Ordered that the order is reversed, without costs or disbursements, and the motion is granted.

The plaintiff, Yonkers Racing Corporation (hereinafter Yonkers Racing), conducts nighttime harness race meetings with on-site pari-mutuel betting at Yonkers Raceway in Westchester County. Yonkers Racing also receives simulcasting, [346]*346i.e., telecasts of live audio and visual signals of horse racing from another track (see, Racing, Pari-Mutuel Wagering and Breeding Law § 1001 [a]), pursuant to a State license issued by the State Racing and Wagering Board. Such licenses may not be issued without written consent of the New York City OffTrack Betting Corporation and of the defendant Catskill Regional Off-Track Betting Corporation (hereinafter Catskill Regional) (Racing, Pari-Mutuel Wagering and Breeding Law § 1007 [1], [5]). Catskill Regional conducts off-track pari-mutuel wagering on horse racing on a regional basis by virtue of Racing, Pari-Mutuel Wagering and Breeding Law article V. Pursuant to the consent contained in an agreement dated March 5, 1986, executed by Yonkers Racing and Catskill Regional, Yonkers Racing has been receiving simulcast signals from the New York Racing Association’s (hereinafter NYRA) tracks at Belmont, Aqueduct and Saratoga. This and other actions and applications for preliminary injunctive relief stem from Catskill Regional’s termination of the March 5, 1986* agreement and, thus, withdrawal of its consent, effective on or about February 3, 1988.

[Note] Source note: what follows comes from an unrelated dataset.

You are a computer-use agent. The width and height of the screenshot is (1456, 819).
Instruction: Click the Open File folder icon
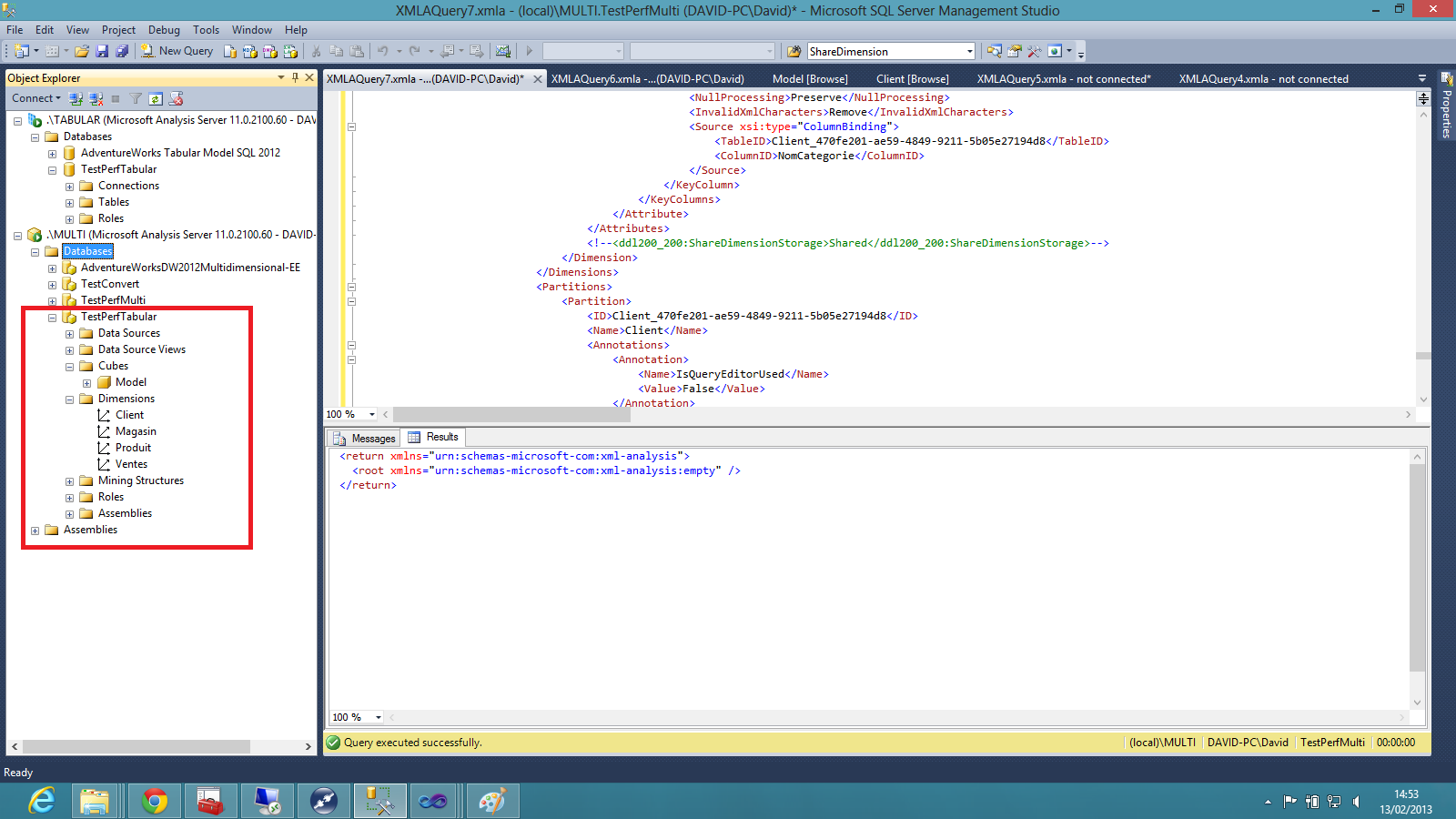82,51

The question to be decided on appeal is whether the Supreme Court properly granted an order temporarily restraining the plaintiff from receiving simulcasts of NYRA races and from conducting off-track pari-mutuel betting thereon and whether, in turn, the court correctly denied the plaintiff’s motion to vacate that order. A temporary restraining order must be premised on a demonstration that "immediate and irreparable injury, loss or damage will result unless the [other party] is restrained before the hearing can be had” (CPLR 6301). It is alleged in the affidavit of Donald J. Groth, Catskill Regional’s President and Chief Executive Officer, that the simulcasting of NYRA races by Yonkers Racing "has diverted and continues to divert on a daily basis, patrons of Catskill [Regional] the number of which is impossible to determine with exactitude” and thus, "damages of a substantial magnitude will continue to accrue on a daily basis”. We find that those allegations do not show the kind of urgency contemplated by the statute (see, Siegel, NY Prac § 330). We therefore reverse the order appealed from and vacate the temporary restraining order. Kooper, J. P., Sullivan, Harwood and Balletta, JJ., concur.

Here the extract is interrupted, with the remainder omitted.